◆ RECORDS FOR THIS TASK
——————

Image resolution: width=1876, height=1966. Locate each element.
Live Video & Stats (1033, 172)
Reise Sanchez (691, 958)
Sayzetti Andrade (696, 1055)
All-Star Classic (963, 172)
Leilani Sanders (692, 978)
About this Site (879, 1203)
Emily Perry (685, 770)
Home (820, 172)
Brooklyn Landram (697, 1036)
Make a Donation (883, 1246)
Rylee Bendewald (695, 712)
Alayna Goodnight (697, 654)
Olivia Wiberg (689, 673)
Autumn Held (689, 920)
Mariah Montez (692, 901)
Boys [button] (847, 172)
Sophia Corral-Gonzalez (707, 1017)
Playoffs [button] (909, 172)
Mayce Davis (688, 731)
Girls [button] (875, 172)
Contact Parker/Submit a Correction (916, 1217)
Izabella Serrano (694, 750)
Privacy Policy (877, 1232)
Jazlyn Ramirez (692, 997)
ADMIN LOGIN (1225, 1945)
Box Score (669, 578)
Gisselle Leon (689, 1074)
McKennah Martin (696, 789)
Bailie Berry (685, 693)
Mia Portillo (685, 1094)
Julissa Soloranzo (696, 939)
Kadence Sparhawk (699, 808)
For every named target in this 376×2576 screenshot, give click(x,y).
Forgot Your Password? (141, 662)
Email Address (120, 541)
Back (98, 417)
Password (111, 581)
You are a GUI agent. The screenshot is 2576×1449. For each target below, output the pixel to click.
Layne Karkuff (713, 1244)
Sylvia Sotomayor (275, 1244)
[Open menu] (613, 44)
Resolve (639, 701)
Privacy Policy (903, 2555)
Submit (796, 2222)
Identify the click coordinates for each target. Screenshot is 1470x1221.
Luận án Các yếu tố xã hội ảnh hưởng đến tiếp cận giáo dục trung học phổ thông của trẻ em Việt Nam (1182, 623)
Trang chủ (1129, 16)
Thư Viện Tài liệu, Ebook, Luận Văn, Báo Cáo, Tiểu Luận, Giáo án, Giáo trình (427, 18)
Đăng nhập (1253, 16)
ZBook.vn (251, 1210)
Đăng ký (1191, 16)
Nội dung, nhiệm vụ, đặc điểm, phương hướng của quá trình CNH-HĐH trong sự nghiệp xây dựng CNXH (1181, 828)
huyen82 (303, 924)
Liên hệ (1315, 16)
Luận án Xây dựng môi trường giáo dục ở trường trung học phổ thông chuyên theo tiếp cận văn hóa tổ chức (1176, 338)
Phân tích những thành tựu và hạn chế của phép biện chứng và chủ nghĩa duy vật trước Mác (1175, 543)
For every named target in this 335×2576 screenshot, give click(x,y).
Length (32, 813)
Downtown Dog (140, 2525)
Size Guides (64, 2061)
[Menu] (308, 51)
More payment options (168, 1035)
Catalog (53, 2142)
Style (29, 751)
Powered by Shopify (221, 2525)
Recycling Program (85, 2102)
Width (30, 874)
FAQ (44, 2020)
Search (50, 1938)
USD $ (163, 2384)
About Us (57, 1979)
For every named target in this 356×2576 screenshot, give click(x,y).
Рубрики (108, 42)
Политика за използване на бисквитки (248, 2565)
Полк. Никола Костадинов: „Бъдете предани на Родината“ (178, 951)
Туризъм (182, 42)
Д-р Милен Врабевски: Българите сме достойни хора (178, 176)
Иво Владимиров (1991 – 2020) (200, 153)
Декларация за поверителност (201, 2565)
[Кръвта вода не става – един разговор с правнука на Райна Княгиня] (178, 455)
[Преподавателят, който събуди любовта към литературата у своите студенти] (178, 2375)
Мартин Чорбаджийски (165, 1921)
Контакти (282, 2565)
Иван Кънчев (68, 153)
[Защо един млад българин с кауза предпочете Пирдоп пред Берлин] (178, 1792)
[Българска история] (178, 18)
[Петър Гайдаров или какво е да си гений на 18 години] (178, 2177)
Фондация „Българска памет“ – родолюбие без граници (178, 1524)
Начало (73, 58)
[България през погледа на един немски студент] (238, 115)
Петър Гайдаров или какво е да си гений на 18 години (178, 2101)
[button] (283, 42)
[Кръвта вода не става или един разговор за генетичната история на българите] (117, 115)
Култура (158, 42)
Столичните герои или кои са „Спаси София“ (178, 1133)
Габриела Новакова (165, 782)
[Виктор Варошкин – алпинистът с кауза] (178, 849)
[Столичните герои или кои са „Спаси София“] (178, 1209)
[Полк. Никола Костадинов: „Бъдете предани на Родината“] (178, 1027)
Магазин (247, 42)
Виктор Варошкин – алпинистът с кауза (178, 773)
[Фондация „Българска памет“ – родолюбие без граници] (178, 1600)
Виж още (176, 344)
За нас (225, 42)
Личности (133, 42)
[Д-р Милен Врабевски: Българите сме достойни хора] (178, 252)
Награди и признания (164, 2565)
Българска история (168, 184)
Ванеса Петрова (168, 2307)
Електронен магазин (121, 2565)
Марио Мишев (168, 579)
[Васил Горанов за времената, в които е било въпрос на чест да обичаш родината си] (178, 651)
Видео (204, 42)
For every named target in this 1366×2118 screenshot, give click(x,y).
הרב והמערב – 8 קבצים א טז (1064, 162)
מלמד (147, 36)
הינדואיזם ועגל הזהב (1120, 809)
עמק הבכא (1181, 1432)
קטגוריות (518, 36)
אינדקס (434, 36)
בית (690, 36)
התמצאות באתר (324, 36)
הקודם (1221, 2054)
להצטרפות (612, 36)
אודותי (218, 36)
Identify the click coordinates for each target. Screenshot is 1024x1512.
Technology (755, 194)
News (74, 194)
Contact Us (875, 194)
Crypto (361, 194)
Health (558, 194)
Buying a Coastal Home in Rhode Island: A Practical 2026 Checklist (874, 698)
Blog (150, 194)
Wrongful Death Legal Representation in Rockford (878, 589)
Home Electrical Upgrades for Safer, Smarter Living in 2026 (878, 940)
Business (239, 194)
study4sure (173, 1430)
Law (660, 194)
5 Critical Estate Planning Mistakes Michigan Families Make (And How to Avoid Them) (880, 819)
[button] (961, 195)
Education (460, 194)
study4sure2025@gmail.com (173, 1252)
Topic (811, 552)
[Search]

——————

◆ INSTRUCTIONS FOR THE TASK
Give back the whole listing. Match it exactly.

◆ EXERCISE OUTPUT
Image resolution: width=1876, height=1966. Locate each element.
Live Video & Stats (1033, 172)
Reise Sanchez (691, 958)
Sayzetti Andrade (696, 1055)
All-Star Classic (963, 172)
Leilani Sanders (692, 978)
About this Site (879, 1203)
Emily Perry (685, 770)
Home (820, 172)
Brooklyn Landram (697, 1036)
Make a Donation (883, 1246)
Rylee Bendewald (695, 712)
Alayna Goodnight (697, 654)
Olivia Wiberg (689, 673)
Autumn Held (689, 920)
Mariah Montez (692, 901)
Boys [button] (847, 172)
Sophia Corral-Gonzalez (707, 1017)
Playoffs [button] (909, 172)
Mayce Davis (688, 731)
Girls [button] (875, 172)
Contact Parker/Submit a Correction (916, 1217)
Izabella Serrano (694, 750)
Privacy Policy (877, 1232)
Jazlyn Ramirez (692, 997)
ADMIN LOGIN (1225, 1945)
Box Score (669, 578)
Gisselle Leon (689, 1074)
McKennah Martin (696, 789)
Bailie Berry (685, 693)
Mia Portillo (685, 1094)
Julissa Soloranzo (696, 939)
Kadence Sparhawk (699, 808)
For every named target in this 376×2576 screenshot, give click(x,y).
Forgot Your Password? (141, 662)
Email Address (120, 541)
Back (98, 417)
Password (111, 581)
You are a GUI agent. The screenshot is 2576×1449. For each target below, output the pixel to click.
Layne Karkuff (713, 1244)
Sylvia Sotomayor (275, 1244)
[Open menu] (613, 44)
Resolve (639, 701)
Privacy Policy (903, 2555)
Submit (796, 2222)
Identify the click coordinates for each target. Screenshot is 1470x1221.
Luận án Các yếu tố xã hội ảnh hưởng đến tiếp cận giáo dục trung học phổ thông của trẻ em Việt Nam (1182, 623)
Trang chủ (1129, 16)
Thư Viện Tài liệu, Ebook, Luận Văn, Báo Cáo, Tiểu Luận, Giáo án, Giáo trình (427, 18)
Đăng nhập (1253, 16)
ZBook.vn (251, 1210)
Đăng ký (1191, 16)
Nội dung, nhiệm vụ, đặc điểm, phương hướng của quá trình CNH-HĐH trong sự nghiệp xây dựng CNXH (1181, 828)
huyen82 (303, 924)
Liên hệ (1315, 16)
Luận án Xây dựng môi trường giáo dục ở trường trung học phổ thông chuyên theo tiếp cận văn hóa tổ chức (1176, 338)
Phân tích những thành tựu và hạn chế của phép biện chứng và chủ nghĩa duy vật trước Mác (1175, 543)
For every named target in this 335×2576 screenshot, give click(x,y).
Length (32, 813)
Downtown Dog (140, 2525)
Size Guides (64, 2061)
[Menu] (308, 51)
More payment options (168, 1035)
Catalog (53, 2142)
Style (29, 751)
Powered by Shopify (221, 2525)
Recycling Program (85, 2102)
Width (30, 874)
FAQ (44, 2020)
Search (50, 1938)
USD $ (163, 2384)
About Us (57, 1979)
For every named target in this 356×2576 screenshot, give click(x,y).
Рубрики (108, 42)
Политика за използване на бисквитки (248, 2565)
Полк. Никола Костадинов: „Бъдете предани на Родината“ (178, 951)
Туризъм (182, 42)
Д-р Милен Врабевски: Българите сме достойни хора (178, 176)
Иво Владимиров (1991 – 2020) (200, 153)
Декларация за поверителност (201, 2565)
[Кръвта вода не става – един разговор с правнука на Райна Княгиня] (178, 455)
[Преподавателят, който събуди любовта към литературата у своите студенти] (178, 2375)
Мартин Чорбаджийски (165, 1921)
Контакти (282, 2565)
Иван Кънчев (68, 153)
[Защо един млад българин с кауза предпочете Пирдоп пред Берлин] (178, 1792)
[Българска история] (178, 18)
[Петър Гайдаров или какво е да си гений на 18 години] (178, 2177)
Фондация „Българска памет“ – родолюбие без граници (178, 1524)
Начало (73, 58)
[България през погледа на един немски студент] (238, 115)
Петър Гайдаров или какво е да си гений на 18 години (178, 2101)
[button] (283, 42)
[Кръвта вода не става или един разговор за генетичната история на българите] (117, 115)
Култура (158, 42)
Столичните герои или кои са „Спаси София“ (178, 1133)
Габриела Новакова (165, 782)
[Виктор Варошкин – алпинистът с кауза] (178, 849)
[Столичните герои или кои са „Спаси София“] (178, 1209)
[Полк. Никола Костадинов: „Бъдете предани на Родината“] (178, 1027)
Магазин (247, 42)
Виктор Варошкин – алпинистът с кауза (178, 773)
[Фондация „Българска памет“ – родолюбие без граници] (178, 1600)
Виж още (176, 344)
За нас (225, 42)
Личности (133, 42)
[Д-р Милен Врабевски: Българите сме достойни хора] (178, 252)
Награди и признания (164, 2565)
Българска история (168, 184)
Ванеса Петрова (168, 2307)
Електронен магазин (121, 2565)
Марио Мишев (168, 579)
[Васил Горанов за времената, в които е било въпрос на чест да обичаш родината си] (178, 651)
Видео (204, 42)
For every named target in this 1366×2118 screenshot, give click(x,y).
הרב והמערב – 8 קבצים א טז (1064, 162)
מלמד (147, 36)
הינדואיזם ועגל הזהב (1120, 809)
עמק הבכא (1181, 1432)
קטגוריות (518, 36)
אינדקס (434, 36)
בית (690, 36)
התמצאות באתר (324, 36)
הקודם (1221, 2054)
להצטרפות (612, 36)
אודותי (218, 36)
Identify the click coordinates for each target. Screenshot is 1024x1512.
Technology (755, 194)
News (74, 194)
Contact Us (875, 194)
Crypto (361, 194)
Health (558, 194)
Buying a Coastal Home in Rhode Island: A Practical 2026 Checklist (874, 698)
Blog (150, 194)
Wrongful Death Legal Representation in Rockford (878, 589)
Home Electrical Upgrades for Safer, Smarter Living in 2026 (878, 940)
Business (239, 194)
study4sure (173, 1430)
Law (660, 194)
5 Critical Estate Planning Mistakes Michigan Families Make (And How to Avoid Them) (880, 819)
[button] (961, 195)
Education (460, 194)
study4sure2025@gmail.com (173, 1252)
Topic (811, 552)
[Search]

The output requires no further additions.